═════ Exercise data

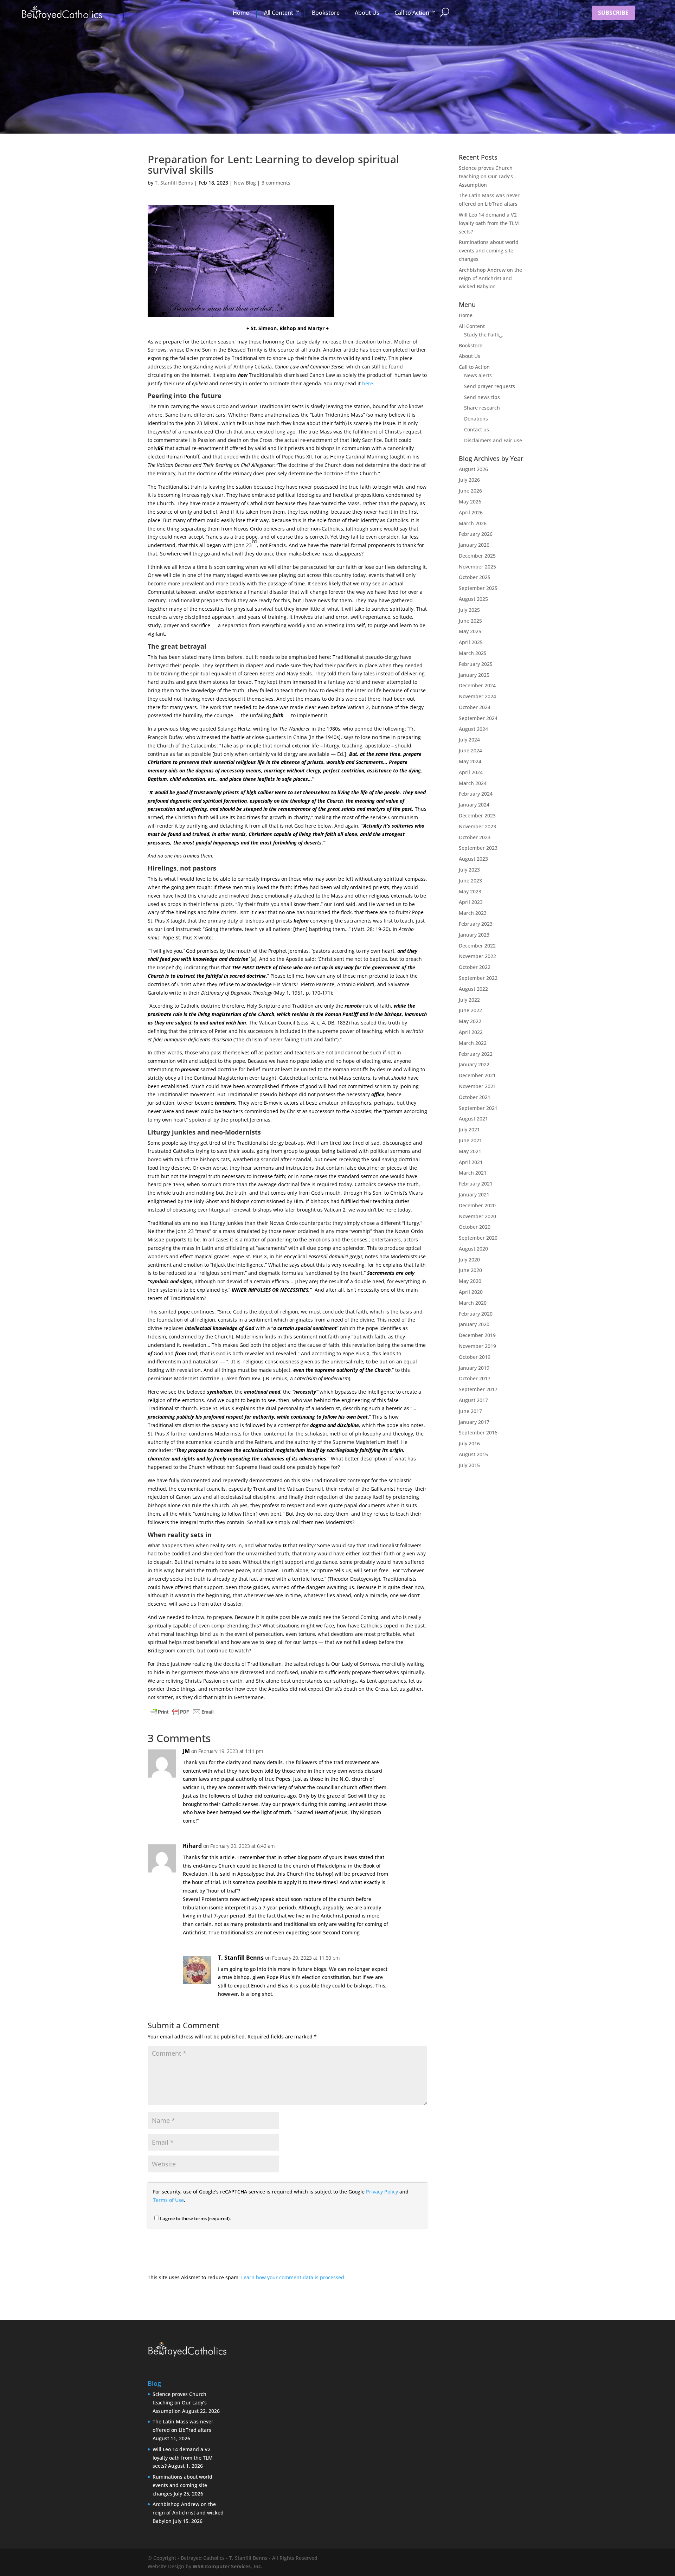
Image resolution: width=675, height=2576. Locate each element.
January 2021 (474, 1194)
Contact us (476, 429)
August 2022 (473, 988)
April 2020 (471, 1292)
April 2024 (471, 772)
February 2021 (476, 1183)
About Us (367, 13)
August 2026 (473, 469)
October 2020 (474, 1226)
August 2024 (473, 729)
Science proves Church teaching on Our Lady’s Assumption (486, 176)
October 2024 (474, 707)
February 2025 (476, 664)
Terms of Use (168, 2200)
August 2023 (473, 858)
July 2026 (469, 479)
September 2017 (478, 1389)
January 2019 (474, 1367)
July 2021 (469, 1129)
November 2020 (477, 1216)
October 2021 (474, 1097)
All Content (278, 13)
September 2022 (478, 978)
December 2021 (477, 1075)
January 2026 (474, 544)
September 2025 (478, 588)
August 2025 (473, 599)
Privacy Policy (382, 2191)
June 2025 (470, 620)
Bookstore (326, 13)
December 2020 (477, 1205)
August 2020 (473, 1248)
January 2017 (474, 1422)
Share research (482, 407)
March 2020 (473, 1302)
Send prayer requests (489, 386)
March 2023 (473, 913)
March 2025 (473, 653)
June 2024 (470, 750)
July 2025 (469, 609)
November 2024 (477, 696)
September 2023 (478, 847)
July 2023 (469, 869)
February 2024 (476, 793)
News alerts (478, 375)
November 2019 (477, 1346)
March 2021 (473, 1172)
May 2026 (470, 501)
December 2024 (477, 685)
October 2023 (474, 837)
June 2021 (470, 1140)
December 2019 (477, 1335)
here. (368, 383)
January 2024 (474, 804)
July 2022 (469, 999)
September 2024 (478, 718)
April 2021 (471, 1162)
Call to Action (411, 13)
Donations (476, 418)
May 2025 (470, 631)
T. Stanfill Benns (174, 182)
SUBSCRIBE (613, 13)
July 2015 (469, 1465)
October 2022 (474, 967)
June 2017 (470, 1411)
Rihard (192, 1846)
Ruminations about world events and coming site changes (489, 250)
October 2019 (474, 1357)
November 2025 (477, 566)
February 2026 (476, 534)
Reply (410, 1758)
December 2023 (477, 815)
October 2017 (474, 1378)
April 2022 (471, 1032)
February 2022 (476, 1054)
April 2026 (471, 512)
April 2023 (471, 902)
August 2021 (473, 1118)
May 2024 (470, 761)
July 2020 (469, 1259)
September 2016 (478, 1432)
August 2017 (473, 1400)
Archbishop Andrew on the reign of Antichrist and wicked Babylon (490, 278)
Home (241, 13)
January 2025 (474, 675)
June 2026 (470, 490)
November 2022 (477, 956)
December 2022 (477, 945)
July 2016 (469, 1443)
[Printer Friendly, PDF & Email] (182, 1712)
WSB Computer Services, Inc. (227, 2566)
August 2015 (473, 1454)
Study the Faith (482, 334)
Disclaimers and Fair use (493, 440)
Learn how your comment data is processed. (293, 2277)
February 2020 (476, 1313)
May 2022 (470, 1021)
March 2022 (473, 1043)
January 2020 (474, 1324)
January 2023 (474, 934)
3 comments (276, 182)
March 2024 (473, 783)
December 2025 (477, 555)
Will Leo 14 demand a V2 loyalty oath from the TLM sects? (489, 223)
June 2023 (470, 880)
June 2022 (470, 1010)
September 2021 (478, 1108)
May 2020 (470, 1281)
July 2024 (469, 739)
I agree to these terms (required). (195, 2218)
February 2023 (476, 923)
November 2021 (477, 1086)
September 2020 (478, 1237)
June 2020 (470, 1270)
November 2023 (477, 826)
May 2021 (470, 1151)
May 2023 (470, 891)
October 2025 (474, 577)
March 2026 (473, 523)
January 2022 (474, 1064)
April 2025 (471, 642)
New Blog (245, 182)
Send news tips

══════════

• Your task: Copy the entries precisely, images excluded.

• Written solution:
Image resolution: width=675, height=2576. Locate each element.
January 2021 (474, 1194)
Contact us (476, 429)
August 2022 (473, 988)
April 2020 (471, 1292)
April 2024 (471, 772)
February 2021 (476, 1183)
About Us (367, 13)
August 2026 (473, 469)
October 2020 (474, 1226)
August 2024 (473, 729)
Science proves Church teaching on Our Lady’s Assumption (486, 176)
October 2024 (474, 707)
February 2025 (476, 664)
Terms of Use (168, 2200)
August 2023 (473, 858)
July 2026 (469, 479)
September 2017 (478, 1389)
January 2019 (474, 1367)
July 2021 (469, 1129)
November 2020 (477, 1216)
October 2021 (474, 1097)
All Content (278, 13)
September 2022 (478, 978)
December 2021 (477, 1075)
January 2026 (474, 544)
September 2025 (478, 588)
August 2025 (473, 599)
Privacy Policy (382, 2191)
June 2025 (470, 620)
Bookstore (326, 13)
December 2020 (477, 1205)
August 2020 (473, 1248)
January 2017 (474, 1422)
Share research (482, 407)
March 2020 (473, 1302)
Send prayer requests (489, 386)
March 2023 (473, 913)
March 2025 (473, 653)
June 2024 (470, 750)
July 2025 (469, 609)
November 2024 (477, 696)
September 2023 (478, 847)
July 2023 (469, 869)
February 2024 (476, 793)
News alerts (478, 375)
November 2019 (477, 1346)
March 2021 (473, 1172)
May 2026 (470, 501)
December 2024 (477, 685)
October 2023 (474, 837)
June 2021 (470, 1140)
December 2019 (477, 1335)
here. (368, 383)
January 2024 (474, 804)
July 2022 (469, 999)
September 2024 (478, 718)
April 2021 (471, 1162)
Call to Action (411, 13)
Donations (476, 418)
May 2025 (470, 631)
T. Stanfill Benns (174, 182)
SUBSCRIBE (613, 13)
July 2015 (469, 1465)
October 2022 (474, 967)
June 2017 (470, 1411)
Rihard (192, 1846)
Ruminations about world events and coming site changes (489, 250)
October 2019 (474, 1357)
November 2025 (477, 566)
February 2026 (476, 534)
Reply (410, 1758)
December 2023 (477, 815)
October 2017 (474, 1378)
April 2022 (471, 1032)
February 2022 (476, 1054)
April 2026 (471, 512)
April 2023 (471, 902)
August 2021 (473, 1118)
May 2024 (470, 761)
July 2020 (469, 1259)
September 2016 (478, 1432)
August 2017 (473, 1400)
Archbishop Andrew on the reign of Antichrist and wicked Babylon (490, 278)
Home (241, 13)
January 2025 (474, 675)
June 2026 (470, 490)
November 2022 (477, 956)
December 2022 (477, 945)
July 2016 (469, 1443)
[Printer Friendly, PDF & Email] (182, 1712)
WSB Computer Services, Inc. (227, 2566)
August 2015 (473, 1454)
Study the Faith (482, 334)
Disclaimers and Fair use (493, 440)
Learn how your comment data is processed. (293, 2277)
February 2020 (476, 1313)
May 2022 (470, 1021)
March 2022 (473, 1043)
January 2020 (474, 1324)
January 2023 (474, 934)
3 comments (276, 182)
March 2024 (473, 783)
December 2025 (477, 555)
Will Leo 14 demand a V2 loyalty oath from the TLM sects? (489, 223)
June 2023 (470, 880)
June 2022 (470, 1010)
September 2021 (478, 1108)
May 2020 (470, 1281)
July 2024 (469, 739)
I agree to these terms (required). (195, 2218)
February 2023 (476, 923)
November 2021 (477, 1086)
September 2020 (478, 1237)
June 2020 (470, 1270)
November 2023 (477, 826)
May 2021 (470, 1151)
May 2023 (470, 891)
October 2025 (474, 577)
March 2026 (473, 523)
January 2022 (474, 1064)
April 2025 (471, 642)
New Blog (245, 182)
Send news tips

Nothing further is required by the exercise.